Comprehensive Treatment of a Rare Primary Malignant Pericardial Mesothelioma: A Case Report and Literature Review


Chunyu Liu, Bin Zhao, Weiwei Cheng, Dongliang Ma, Xing Wei and Shunye Zhang*

Background: Primary Malignant Pericardial Mesothelioma (PMPM) is an extremely rare aggressive malignancy with nonspecific symptoms; thus, cases of PMPM are usually found incidentally. Despite treatment, it is considered as extremely fatal.

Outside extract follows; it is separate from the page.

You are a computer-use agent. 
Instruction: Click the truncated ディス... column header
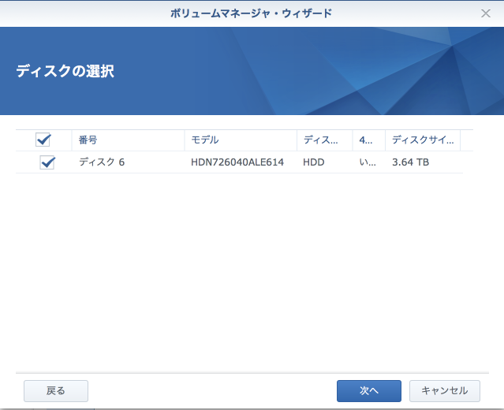click(322, 140)
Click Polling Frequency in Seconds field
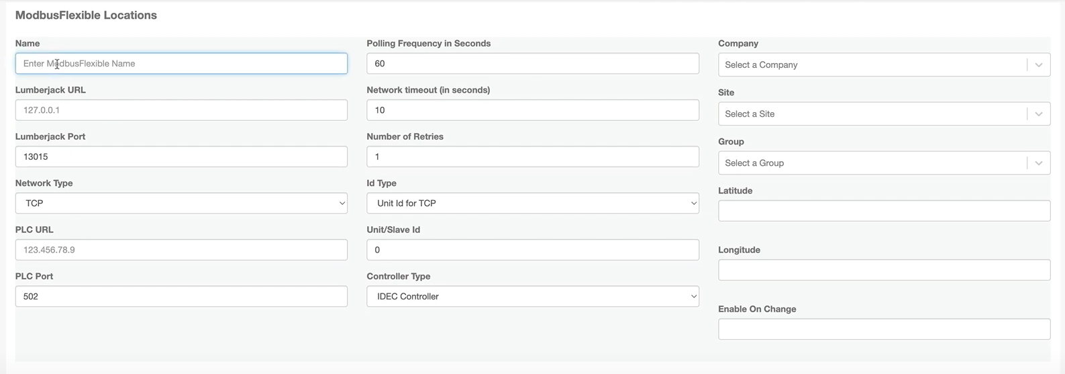Screen dimensions: 1065x374 pos(533,63)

Case presentation: We encountered an asymptomatic 64-year-old woman diagnosed with PMPM by Positron Emission Tomography/Computed Tomography (PET/CT). After 22 months of supportive treatment and chemotherapy, she presented to our facility with progressive dyspnoea. Surgery was performed. Excision biopsy showed thickening pericardium and many poorly circumscribed masses, and cut sections showed friable grey–white tissue with areas of necrosis. Pathological examination confirmed epithelium-like malignant mesothelioma. The patient was continuously treated with a previously prescribed chemotherapy regimen. The patient did not exhibit dyspnoea recurrence, and PET/CT showed no progression 7 months postoperatively.

Conclusion: Comprehensive treatment, including chemotherapy, supportive treatment, and timely surgery, is effective for unresectable PMPM. When patients present with symptoms caused by PMPM that are not relieved by medication, we recommend prioritising urgent surgery.